W sobotę przegrał tylko piękny futbol, bo zabrakło dla niego miejsca między zasiekami Realu, wśród tych wszystkich ostrych starć, drobnych prowokacji z obu stron i sędziowskich kontrowersji. Z drugiej strony: do końca były emocje, czego o pamiętnych 5:0 czy 6:2 Barcelony nie dało się powiedzieć.
To nie znaczy, że zupełnie zabrakło barcelońskiej poezji. Była, tylko tak rozwlekła, że trudno w niej było rozpoznać autora. Piłkarze Pepa Guardioli jak zwykle mieli przygniatającą przewagę podań, rysowali kolejne wieloboki, ale nie potrafili oszołomić rywala nagłym przyspieszeniem.
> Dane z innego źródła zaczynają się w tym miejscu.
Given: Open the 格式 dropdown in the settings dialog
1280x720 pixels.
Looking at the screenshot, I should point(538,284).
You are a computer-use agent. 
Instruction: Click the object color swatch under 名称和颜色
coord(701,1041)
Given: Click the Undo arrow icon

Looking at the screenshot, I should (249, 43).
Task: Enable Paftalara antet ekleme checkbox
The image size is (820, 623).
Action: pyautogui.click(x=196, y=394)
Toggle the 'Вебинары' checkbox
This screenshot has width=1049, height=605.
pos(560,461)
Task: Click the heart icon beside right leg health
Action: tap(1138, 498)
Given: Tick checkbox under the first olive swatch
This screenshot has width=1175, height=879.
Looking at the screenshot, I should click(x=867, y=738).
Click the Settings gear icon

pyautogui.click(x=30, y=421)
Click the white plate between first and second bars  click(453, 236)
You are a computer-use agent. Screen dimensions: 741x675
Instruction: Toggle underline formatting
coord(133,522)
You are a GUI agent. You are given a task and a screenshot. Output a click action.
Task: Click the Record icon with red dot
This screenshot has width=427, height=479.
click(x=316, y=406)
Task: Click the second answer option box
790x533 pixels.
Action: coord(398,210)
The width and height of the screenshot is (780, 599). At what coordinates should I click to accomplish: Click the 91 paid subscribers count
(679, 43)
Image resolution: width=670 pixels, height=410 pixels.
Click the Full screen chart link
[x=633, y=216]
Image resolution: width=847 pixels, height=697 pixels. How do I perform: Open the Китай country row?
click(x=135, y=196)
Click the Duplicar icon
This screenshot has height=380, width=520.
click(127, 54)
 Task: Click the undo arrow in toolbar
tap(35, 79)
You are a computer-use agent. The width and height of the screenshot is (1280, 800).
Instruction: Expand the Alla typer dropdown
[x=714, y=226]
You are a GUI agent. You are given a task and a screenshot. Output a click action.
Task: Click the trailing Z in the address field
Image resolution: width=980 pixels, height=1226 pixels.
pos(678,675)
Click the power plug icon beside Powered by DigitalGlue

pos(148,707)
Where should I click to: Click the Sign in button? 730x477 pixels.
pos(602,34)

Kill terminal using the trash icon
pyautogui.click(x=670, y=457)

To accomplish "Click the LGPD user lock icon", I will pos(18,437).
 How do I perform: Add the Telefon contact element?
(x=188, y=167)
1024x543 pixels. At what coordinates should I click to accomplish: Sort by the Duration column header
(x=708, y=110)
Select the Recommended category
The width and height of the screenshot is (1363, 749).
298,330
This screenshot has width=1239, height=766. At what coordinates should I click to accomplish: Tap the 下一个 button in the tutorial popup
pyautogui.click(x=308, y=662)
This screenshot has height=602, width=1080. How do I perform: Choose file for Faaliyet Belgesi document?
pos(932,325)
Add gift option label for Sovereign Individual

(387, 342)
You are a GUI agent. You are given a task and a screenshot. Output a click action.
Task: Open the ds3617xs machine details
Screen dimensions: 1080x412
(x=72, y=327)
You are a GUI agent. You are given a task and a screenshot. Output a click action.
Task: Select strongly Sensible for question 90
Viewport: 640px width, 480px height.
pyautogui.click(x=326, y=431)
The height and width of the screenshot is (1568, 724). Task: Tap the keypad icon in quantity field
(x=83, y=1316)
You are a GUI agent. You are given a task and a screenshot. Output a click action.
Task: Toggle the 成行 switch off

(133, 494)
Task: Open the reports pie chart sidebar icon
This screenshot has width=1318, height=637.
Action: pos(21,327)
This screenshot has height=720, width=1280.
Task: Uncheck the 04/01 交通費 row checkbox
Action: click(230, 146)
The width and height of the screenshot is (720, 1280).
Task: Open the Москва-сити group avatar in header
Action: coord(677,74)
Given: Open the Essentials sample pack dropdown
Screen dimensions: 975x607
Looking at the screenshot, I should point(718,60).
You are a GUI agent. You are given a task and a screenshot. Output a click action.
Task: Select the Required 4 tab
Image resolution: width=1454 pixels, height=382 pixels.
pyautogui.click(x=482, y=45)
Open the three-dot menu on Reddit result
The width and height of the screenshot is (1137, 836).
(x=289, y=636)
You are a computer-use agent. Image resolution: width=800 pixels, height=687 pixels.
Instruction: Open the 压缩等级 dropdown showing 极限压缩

I chyba nie tylko dlatego, że Jose Mourinho zabronił przed meczem ściąć i podlać trawę tak mocno jak zwykle, co stało się refrenem niedzielnych relacji z meczu. Real po prostu zagrał dobrze. Prozą, ale wciągającą. Atakował rzadziej, ale groźniej.
To były takie Gran Derbi, jakich by się należało spodziewać, gdyby nie było w pamięci tych wszystkich ostatnich zwycięstw Barcelony. I takie, jakich należało oczekiwać od drużyny, którą trenuje Mourinho. Dwie trzecie jego drużyny się broniło, wystawiając głowy z okopów tylko wtedy, gdy Real miał rzuty rożne (po każdym było groźnie) albo wolne. Bohaterem tej wojny był Pepe, przesunięty z obrony do pomocy, a właściwie przesunięty w każde miejsce na boisku, z którego mógł zaatakować Messi. Krążył od bramki do bramki jak wielki paralizator, czego się nie dotknął, padało na murawę. Aż dziwne, że nie dostał za to ani jednej żółtej kartki, ale były jeszcze dziwniejsze decyzje sędziego.
Zwłaszcza te, by nie dyktować w pierwszej połowie karnego za faul Ikera Casillasa na Davidzie Villi i by przy okazji dwóch karnych w drugiej połowie jednemu faulującemu, Raulowi Albiolowi, dać od razu czerwoną kartkę, a drugiemu, Daniemu Alvesowi, nie pokazać nawet żółtej (jedną już miał). Co do faulu Albiola nie było wątpliwości, uwiesił się Villi na szyi. Alves chyba najpierw trafił w piłkę, potem w Marcelo, ale skoro sędzia widział tam faul, mógłby być konsekwentny. – Chciałbym wreszcie doczekać meczu z Barceloną, którego nie będziemy kończyli w dziesięciu – narzekał po meczu Mourinho, robiąc aluzje do poprzednich spotkań, gdy jeszcze prowadził Chelsea i Inter. Trener Realu przerwał milczenie, odpowiadał na pytania, ale tylko te zadawane przez dziennikarzy spoza Madrytu.